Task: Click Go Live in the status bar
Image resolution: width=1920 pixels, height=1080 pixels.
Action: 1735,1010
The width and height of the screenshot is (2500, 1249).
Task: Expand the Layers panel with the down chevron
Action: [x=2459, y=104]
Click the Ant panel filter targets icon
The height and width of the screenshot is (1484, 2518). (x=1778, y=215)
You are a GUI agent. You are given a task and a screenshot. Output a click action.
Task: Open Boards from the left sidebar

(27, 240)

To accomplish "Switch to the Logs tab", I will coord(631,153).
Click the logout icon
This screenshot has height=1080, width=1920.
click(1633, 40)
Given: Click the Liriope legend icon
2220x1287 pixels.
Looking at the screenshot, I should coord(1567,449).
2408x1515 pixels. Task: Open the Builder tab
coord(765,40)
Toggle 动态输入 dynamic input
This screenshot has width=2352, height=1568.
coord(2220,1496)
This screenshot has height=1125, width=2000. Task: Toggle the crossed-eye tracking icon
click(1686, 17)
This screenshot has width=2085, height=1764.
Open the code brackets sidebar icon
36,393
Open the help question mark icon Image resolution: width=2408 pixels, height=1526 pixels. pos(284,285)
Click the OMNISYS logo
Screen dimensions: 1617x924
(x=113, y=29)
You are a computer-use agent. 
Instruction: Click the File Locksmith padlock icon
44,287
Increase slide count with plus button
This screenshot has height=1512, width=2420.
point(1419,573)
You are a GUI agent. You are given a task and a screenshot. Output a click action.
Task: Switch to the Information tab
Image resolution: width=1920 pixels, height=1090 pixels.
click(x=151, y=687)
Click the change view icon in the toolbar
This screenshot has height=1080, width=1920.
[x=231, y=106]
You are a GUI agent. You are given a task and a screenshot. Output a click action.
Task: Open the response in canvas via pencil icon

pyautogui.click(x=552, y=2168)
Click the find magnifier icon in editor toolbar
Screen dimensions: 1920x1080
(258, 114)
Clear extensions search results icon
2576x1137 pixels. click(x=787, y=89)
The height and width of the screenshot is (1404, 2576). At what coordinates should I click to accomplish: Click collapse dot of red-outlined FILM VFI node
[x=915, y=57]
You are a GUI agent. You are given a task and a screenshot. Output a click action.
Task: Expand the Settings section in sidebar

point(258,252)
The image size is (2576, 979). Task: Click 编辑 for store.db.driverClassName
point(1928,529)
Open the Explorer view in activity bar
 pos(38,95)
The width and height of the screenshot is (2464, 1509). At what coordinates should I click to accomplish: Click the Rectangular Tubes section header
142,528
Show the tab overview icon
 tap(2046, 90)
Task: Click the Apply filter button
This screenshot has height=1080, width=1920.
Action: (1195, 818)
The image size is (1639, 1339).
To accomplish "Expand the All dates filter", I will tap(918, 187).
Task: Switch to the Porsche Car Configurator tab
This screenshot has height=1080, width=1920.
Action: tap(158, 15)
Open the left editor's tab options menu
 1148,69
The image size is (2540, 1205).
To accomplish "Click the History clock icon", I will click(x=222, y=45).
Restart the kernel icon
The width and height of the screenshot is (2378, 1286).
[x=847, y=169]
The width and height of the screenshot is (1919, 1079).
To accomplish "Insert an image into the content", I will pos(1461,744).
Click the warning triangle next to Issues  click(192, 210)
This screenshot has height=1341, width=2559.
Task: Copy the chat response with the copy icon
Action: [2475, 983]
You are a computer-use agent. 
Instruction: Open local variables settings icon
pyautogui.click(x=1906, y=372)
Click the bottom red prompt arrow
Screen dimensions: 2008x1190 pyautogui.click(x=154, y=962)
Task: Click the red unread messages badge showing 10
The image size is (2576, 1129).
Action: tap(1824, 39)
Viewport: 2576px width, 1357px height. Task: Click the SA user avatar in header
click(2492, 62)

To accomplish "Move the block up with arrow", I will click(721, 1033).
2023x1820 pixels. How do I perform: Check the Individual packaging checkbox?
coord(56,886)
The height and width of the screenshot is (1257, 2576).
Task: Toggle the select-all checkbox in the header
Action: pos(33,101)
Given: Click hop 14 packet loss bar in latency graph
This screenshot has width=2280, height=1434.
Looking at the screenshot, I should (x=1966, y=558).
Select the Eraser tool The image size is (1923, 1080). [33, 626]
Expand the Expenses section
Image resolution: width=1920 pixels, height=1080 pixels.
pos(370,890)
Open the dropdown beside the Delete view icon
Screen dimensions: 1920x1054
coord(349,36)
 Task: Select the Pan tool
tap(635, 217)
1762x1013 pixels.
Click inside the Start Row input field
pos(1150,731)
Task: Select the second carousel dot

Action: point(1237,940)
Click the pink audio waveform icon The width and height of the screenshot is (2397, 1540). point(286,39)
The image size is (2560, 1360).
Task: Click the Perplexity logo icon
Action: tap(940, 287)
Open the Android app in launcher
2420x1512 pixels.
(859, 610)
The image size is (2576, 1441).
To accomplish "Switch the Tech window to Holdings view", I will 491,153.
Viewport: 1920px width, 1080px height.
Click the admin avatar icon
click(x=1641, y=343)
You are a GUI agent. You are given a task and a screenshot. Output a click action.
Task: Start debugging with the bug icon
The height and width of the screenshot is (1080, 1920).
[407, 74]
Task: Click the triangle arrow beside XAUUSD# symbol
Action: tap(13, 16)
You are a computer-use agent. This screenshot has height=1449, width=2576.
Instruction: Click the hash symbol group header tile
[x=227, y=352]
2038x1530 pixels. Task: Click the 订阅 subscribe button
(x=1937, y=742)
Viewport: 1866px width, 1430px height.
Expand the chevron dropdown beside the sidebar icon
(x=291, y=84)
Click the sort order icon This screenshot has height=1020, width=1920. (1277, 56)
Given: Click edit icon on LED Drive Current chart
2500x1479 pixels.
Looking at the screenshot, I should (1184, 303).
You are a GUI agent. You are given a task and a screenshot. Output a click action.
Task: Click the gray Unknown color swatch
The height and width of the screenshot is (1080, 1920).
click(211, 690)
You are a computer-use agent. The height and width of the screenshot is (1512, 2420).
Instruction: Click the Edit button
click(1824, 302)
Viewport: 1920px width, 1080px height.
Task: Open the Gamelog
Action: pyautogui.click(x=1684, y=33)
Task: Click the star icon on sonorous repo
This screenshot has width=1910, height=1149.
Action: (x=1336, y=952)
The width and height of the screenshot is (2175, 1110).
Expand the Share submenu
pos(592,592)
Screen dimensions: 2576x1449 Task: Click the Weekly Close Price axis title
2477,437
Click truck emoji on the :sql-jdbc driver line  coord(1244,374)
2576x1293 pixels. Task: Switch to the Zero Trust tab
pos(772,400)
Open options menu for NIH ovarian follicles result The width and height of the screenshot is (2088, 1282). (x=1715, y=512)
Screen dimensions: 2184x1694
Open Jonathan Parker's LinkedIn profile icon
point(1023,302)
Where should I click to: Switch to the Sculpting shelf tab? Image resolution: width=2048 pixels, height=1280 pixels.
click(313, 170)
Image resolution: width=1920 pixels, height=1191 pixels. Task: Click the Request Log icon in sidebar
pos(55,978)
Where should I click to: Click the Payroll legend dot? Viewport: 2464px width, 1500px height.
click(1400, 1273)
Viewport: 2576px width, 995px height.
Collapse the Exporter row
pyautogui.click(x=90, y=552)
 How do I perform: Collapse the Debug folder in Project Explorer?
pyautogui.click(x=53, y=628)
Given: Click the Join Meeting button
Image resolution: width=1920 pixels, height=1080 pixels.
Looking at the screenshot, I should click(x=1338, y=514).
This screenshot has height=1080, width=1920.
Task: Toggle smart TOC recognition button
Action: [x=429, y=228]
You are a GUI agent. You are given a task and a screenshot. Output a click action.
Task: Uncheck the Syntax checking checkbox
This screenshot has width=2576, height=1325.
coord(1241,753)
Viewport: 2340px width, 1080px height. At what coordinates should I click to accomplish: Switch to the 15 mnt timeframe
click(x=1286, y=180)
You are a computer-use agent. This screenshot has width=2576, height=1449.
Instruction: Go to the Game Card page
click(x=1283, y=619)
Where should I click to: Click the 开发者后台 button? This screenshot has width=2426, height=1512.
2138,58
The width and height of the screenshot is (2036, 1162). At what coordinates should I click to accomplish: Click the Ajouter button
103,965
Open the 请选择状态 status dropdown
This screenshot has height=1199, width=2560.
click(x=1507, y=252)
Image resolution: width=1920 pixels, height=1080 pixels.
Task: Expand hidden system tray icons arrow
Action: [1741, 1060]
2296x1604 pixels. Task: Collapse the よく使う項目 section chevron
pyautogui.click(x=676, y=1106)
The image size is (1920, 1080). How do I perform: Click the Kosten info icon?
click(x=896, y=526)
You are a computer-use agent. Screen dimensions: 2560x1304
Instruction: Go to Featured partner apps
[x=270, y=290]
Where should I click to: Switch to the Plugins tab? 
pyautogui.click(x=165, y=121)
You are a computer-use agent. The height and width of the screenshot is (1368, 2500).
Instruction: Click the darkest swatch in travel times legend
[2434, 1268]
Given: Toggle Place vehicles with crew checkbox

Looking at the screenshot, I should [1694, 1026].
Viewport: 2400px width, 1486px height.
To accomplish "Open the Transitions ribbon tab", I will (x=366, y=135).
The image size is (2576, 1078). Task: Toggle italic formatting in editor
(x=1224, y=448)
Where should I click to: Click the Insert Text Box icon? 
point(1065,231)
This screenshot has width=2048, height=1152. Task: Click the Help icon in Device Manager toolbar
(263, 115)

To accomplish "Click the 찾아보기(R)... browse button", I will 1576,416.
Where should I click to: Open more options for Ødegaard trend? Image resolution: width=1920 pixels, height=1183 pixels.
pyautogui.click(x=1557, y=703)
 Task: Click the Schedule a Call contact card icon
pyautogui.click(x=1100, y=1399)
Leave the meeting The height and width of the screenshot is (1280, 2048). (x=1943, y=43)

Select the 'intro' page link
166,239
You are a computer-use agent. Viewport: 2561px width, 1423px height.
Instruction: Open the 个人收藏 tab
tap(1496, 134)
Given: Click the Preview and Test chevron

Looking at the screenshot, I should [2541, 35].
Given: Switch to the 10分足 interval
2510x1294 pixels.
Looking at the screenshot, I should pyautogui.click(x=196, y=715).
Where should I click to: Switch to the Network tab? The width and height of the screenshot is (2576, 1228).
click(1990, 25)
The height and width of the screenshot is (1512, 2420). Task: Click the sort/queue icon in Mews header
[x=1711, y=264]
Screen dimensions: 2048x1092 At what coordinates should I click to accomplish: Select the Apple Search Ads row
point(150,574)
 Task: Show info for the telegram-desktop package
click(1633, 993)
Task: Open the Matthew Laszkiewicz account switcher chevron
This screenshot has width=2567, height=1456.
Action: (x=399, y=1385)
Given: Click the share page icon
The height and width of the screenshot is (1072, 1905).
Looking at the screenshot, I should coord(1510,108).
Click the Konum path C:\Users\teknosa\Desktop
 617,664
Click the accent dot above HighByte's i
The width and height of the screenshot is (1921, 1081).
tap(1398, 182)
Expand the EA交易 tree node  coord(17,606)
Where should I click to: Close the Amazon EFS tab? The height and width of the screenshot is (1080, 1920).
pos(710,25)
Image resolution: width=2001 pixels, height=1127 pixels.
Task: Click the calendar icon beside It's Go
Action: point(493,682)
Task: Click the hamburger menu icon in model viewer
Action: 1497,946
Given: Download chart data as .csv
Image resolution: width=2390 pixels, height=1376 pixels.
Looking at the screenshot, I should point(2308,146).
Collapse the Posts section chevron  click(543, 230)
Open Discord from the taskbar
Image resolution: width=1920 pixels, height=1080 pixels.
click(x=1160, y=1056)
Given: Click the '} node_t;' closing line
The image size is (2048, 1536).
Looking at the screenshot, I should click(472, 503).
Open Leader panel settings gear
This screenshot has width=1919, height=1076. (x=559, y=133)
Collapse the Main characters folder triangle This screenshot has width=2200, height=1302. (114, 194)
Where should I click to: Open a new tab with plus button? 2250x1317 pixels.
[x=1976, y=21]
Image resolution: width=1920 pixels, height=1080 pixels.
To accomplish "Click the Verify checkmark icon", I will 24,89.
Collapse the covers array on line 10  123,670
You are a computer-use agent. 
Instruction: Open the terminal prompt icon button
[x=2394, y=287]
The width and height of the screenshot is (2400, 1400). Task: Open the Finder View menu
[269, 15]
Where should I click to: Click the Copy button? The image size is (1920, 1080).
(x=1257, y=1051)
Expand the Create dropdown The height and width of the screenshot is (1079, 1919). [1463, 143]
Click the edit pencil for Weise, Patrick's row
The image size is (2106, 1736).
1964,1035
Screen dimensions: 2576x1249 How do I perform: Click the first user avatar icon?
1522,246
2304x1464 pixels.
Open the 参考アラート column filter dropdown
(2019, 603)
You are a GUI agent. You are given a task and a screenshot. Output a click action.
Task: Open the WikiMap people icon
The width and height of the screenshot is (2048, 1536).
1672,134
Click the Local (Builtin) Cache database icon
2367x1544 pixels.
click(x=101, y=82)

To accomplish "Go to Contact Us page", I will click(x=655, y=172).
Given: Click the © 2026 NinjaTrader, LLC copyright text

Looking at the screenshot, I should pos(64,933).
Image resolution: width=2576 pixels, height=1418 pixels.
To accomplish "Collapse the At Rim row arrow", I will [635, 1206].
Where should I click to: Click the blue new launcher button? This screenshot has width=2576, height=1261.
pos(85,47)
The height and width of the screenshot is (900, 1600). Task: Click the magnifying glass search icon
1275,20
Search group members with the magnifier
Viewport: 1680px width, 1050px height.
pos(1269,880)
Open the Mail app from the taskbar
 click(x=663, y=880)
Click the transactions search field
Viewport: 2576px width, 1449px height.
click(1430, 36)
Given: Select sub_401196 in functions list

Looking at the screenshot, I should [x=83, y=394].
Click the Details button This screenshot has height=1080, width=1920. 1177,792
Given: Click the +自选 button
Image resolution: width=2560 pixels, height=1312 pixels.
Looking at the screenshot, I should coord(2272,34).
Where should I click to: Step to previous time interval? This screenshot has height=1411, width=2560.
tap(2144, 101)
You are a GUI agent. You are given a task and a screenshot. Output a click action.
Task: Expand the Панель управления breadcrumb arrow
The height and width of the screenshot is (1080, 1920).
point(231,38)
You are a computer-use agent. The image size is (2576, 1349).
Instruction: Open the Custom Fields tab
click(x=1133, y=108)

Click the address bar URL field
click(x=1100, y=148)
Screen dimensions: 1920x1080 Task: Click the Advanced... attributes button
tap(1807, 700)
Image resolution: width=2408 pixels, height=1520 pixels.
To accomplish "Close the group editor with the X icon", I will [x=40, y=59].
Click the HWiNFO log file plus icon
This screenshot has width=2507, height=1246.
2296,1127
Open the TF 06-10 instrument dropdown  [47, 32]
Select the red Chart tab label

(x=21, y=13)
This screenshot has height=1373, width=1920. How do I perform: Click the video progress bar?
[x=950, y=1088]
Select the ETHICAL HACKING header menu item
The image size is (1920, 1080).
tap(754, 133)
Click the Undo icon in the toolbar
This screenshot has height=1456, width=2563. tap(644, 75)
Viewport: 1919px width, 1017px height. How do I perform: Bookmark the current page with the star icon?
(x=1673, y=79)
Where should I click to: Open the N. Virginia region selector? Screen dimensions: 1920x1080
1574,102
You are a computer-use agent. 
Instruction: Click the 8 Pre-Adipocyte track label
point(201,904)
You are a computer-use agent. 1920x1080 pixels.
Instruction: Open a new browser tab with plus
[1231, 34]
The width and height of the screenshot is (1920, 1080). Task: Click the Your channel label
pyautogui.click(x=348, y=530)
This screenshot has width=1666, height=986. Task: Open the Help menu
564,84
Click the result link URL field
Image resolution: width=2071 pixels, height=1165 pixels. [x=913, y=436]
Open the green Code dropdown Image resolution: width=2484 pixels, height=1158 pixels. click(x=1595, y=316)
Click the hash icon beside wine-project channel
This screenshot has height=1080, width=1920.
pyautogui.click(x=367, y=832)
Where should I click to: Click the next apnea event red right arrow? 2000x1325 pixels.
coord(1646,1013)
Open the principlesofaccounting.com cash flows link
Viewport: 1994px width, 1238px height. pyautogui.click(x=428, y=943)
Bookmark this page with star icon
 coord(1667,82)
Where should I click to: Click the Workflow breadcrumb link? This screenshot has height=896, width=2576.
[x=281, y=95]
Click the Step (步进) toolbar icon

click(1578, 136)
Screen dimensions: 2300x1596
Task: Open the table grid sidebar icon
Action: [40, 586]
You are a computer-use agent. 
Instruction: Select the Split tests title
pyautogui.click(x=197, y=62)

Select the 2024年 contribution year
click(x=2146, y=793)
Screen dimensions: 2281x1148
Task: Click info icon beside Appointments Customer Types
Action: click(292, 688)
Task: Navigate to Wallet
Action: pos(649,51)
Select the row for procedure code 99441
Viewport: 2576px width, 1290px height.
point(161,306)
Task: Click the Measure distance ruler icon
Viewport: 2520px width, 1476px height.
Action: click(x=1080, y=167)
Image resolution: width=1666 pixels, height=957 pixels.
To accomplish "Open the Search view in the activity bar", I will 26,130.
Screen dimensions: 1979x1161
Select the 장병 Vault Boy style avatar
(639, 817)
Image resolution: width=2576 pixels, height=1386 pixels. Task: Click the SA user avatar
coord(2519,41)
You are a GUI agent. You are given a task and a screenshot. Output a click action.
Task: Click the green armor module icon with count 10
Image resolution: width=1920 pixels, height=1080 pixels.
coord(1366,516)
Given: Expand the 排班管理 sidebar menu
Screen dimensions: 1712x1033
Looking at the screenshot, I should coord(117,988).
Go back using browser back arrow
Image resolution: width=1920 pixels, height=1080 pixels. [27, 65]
■ ■ ■ ■
• **Work required**:
Could you retype exactly the lines above, starting at the line that contains "The width and height of the screenshot is (1921, 1081)." and ending at the line that contains "Given: Download chart data as .csv", and nothing more?

• **Result of this exercise**:
The width and height of the screenshot is (1921, 1081).
tap(1398, 182)
Expand the EA交易 tree node  coord(17,606)
Where should I click to: Close the Amazon EFS tab? The height and width of the screenshot is (1080, 1920).
pos(710,25)
Image resolution: width=2001 pixels, height=1127 pixels.
Task: Click the calendar icon beside It's Go
Action: point(493,682)
Task: Click the hamburger menu icon in model viewer
Action: 1497,946
Given: Download chart data as .csv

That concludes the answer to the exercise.